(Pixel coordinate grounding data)
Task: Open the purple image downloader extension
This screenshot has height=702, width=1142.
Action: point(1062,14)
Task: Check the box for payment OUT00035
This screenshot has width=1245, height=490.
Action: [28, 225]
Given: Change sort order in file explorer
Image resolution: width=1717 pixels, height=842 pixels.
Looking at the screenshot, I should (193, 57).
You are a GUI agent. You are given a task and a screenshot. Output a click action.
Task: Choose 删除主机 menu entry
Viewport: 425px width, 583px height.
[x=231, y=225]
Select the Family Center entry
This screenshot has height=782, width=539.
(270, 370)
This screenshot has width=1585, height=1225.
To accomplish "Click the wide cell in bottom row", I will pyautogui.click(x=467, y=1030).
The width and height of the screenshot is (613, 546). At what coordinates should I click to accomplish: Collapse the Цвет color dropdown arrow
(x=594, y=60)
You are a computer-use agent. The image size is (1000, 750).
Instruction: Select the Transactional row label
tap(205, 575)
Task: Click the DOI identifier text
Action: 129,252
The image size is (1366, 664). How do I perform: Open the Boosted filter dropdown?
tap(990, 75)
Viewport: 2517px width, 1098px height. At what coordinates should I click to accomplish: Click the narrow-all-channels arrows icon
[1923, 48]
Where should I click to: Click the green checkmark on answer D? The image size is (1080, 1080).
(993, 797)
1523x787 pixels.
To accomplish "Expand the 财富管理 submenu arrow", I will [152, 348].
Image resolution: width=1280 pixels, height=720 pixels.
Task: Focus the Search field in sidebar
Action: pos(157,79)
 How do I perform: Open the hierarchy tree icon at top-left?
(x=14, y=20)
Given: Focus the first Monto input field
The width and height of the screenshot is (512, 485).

* Task description
Show all lines from the entries that hold "entry".

* Answer to this exercise
Task: Choose 删除主机 menu entry
Select the Family Center entry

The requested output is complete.